== Activity ==
Transcribe the lines exactly, beginning with the one that contains "The height and width of the screenshot is (450, 746)." and ending with the final line of the records. Do not transcribe pictures.
+ + +
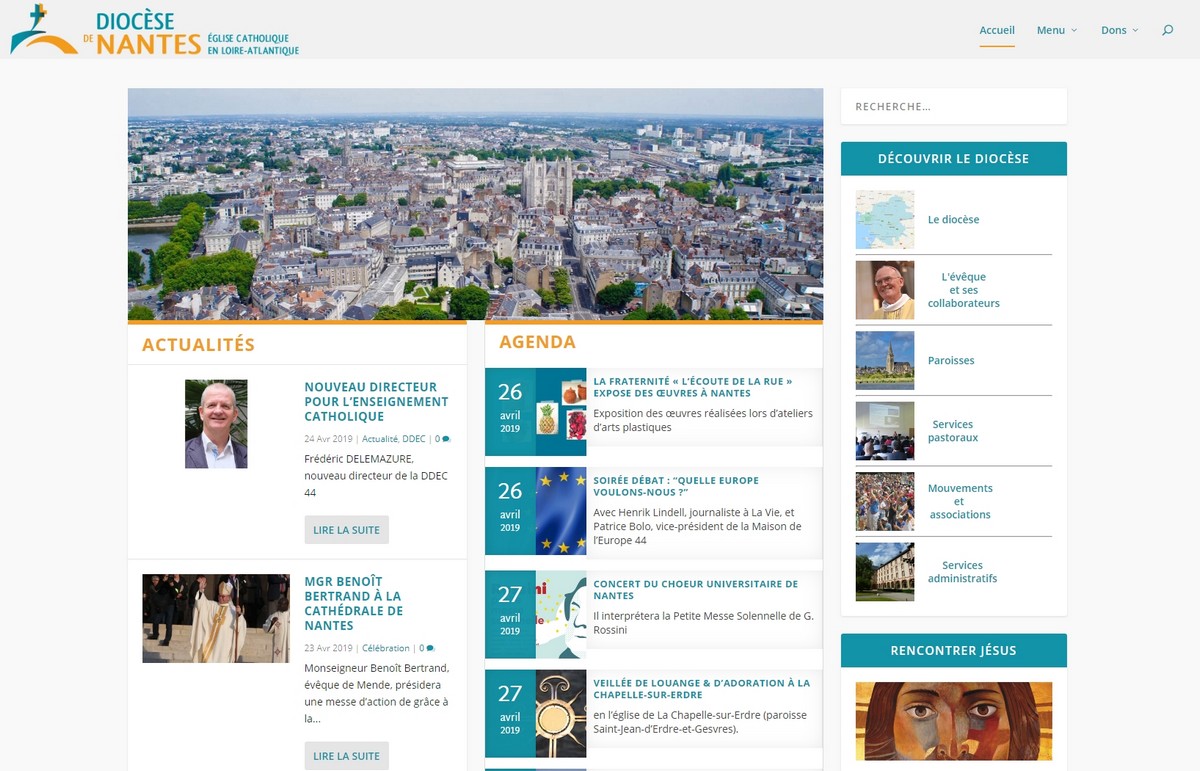Click the Services administratifs link

pyautogui.click(x=962, y=572)
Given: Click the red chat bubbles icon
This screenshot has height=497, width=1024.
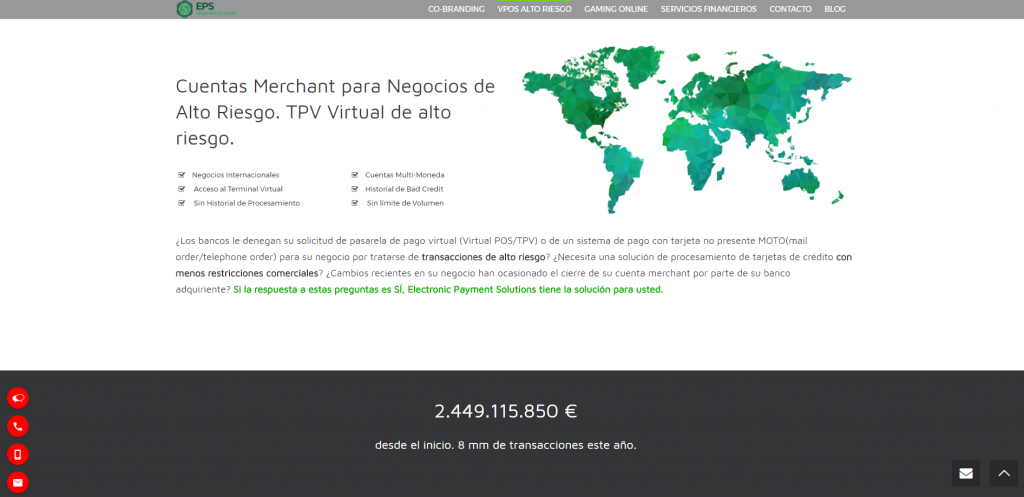Looking at the screenshot, I should pyautogui.click(x=18, y=398).
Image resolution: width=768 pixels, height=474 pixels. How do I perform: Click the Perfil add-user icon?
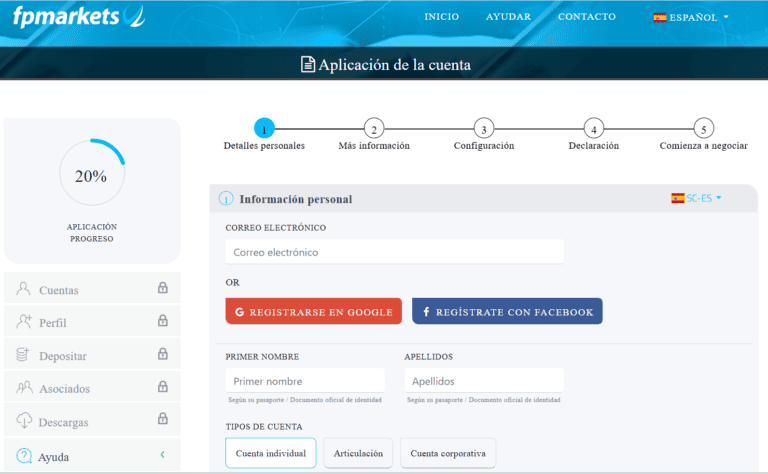point(23,323)
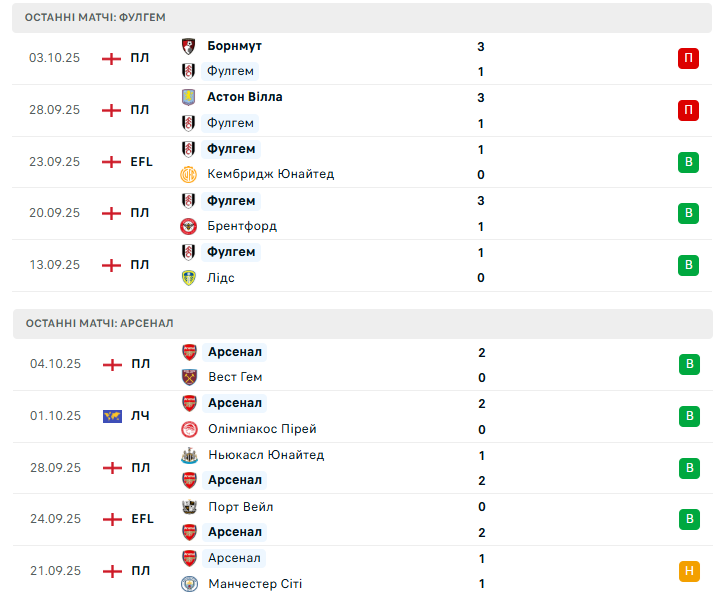Select the Cambridge United crest icon
This screenshot has height=604, width=722.
(x=188, y=174)
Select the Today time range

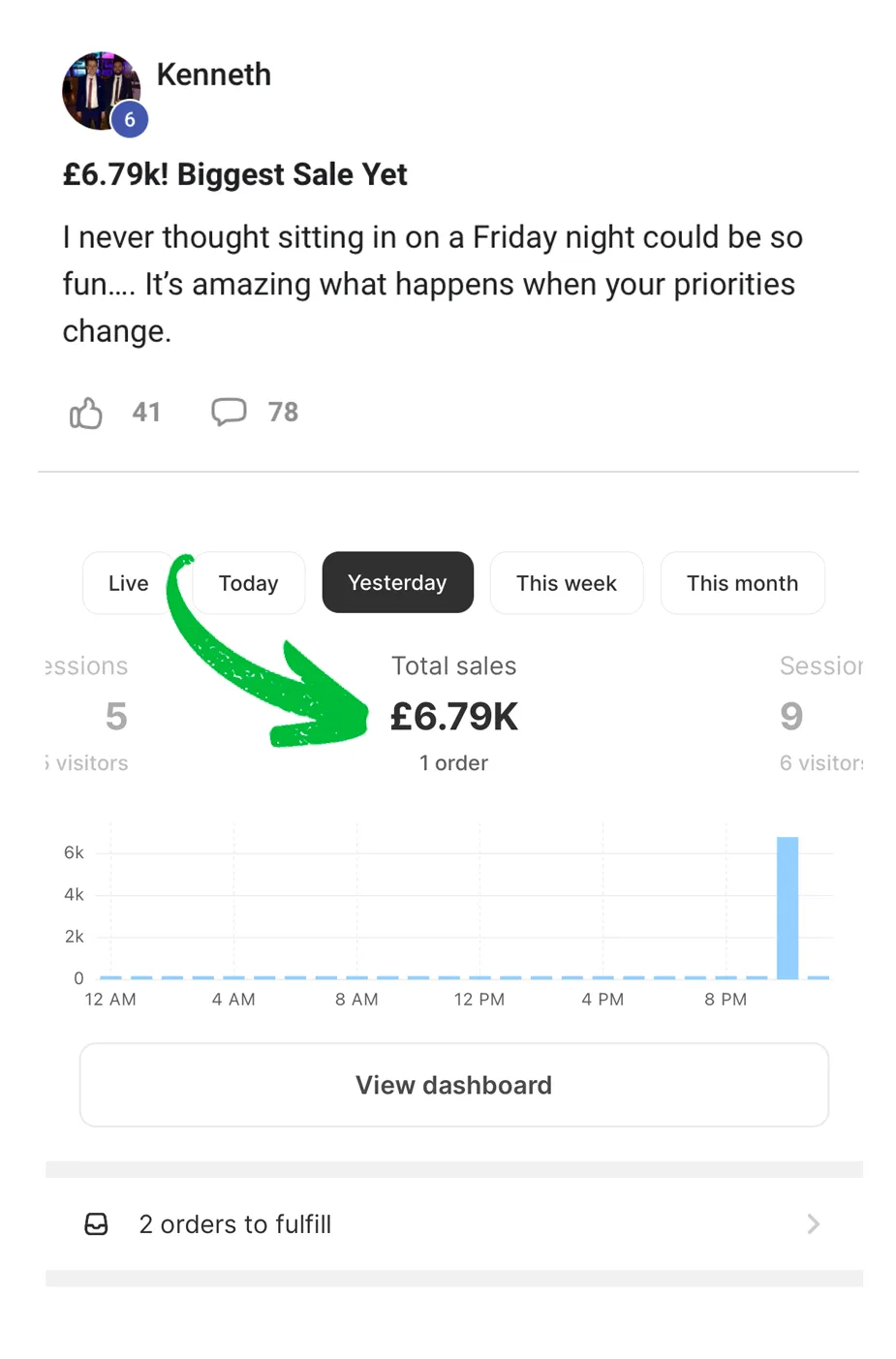coord(249,583)
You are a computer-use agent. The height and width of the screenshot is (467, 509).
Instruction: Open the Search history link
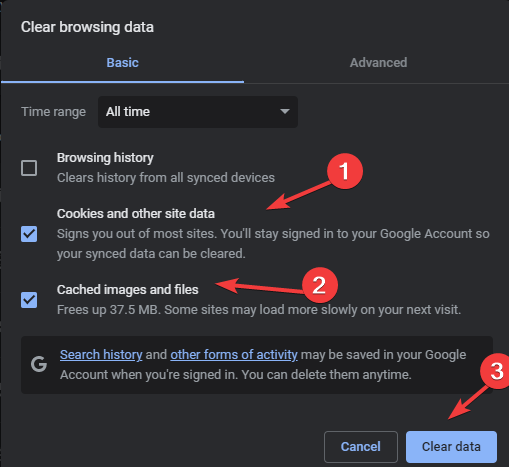(101, 355)
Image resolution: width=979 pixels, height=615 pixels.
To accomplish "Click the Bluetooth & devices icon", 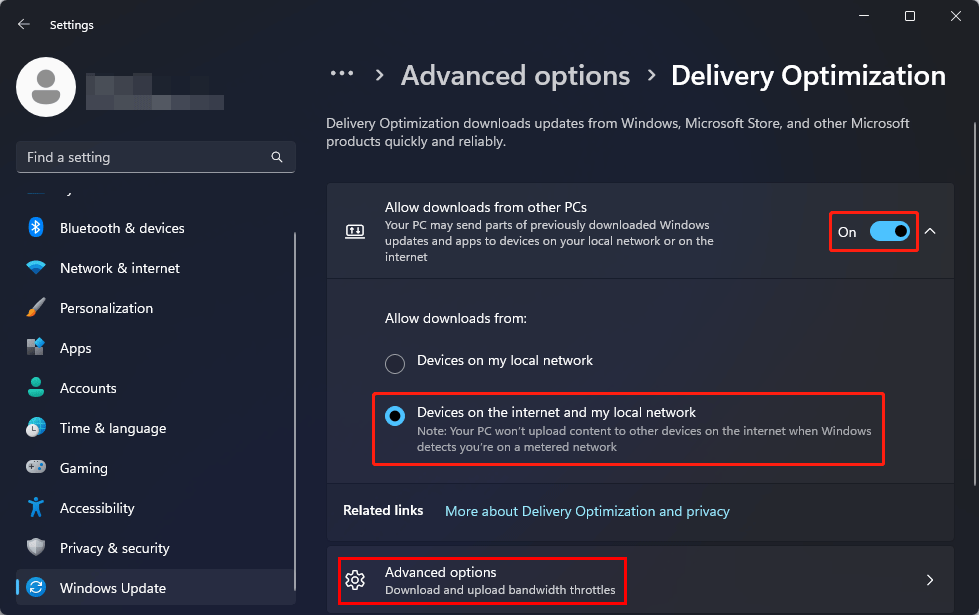I will (36, 228).
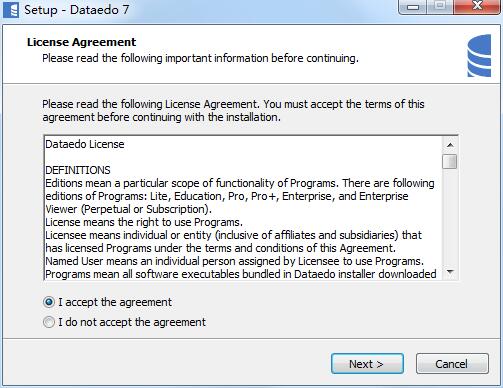
Task: Click the "Dataedo License" line in the text box
Action: pos(85,144)
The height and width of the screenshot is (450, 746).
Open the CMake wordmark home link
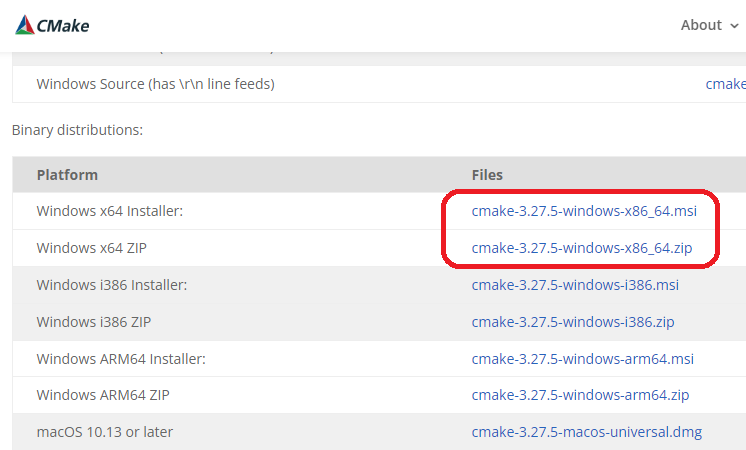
+ + +
== Result of the task ==
The height and width of the screenshot is (450, 746).
Open the CMake wordmark home link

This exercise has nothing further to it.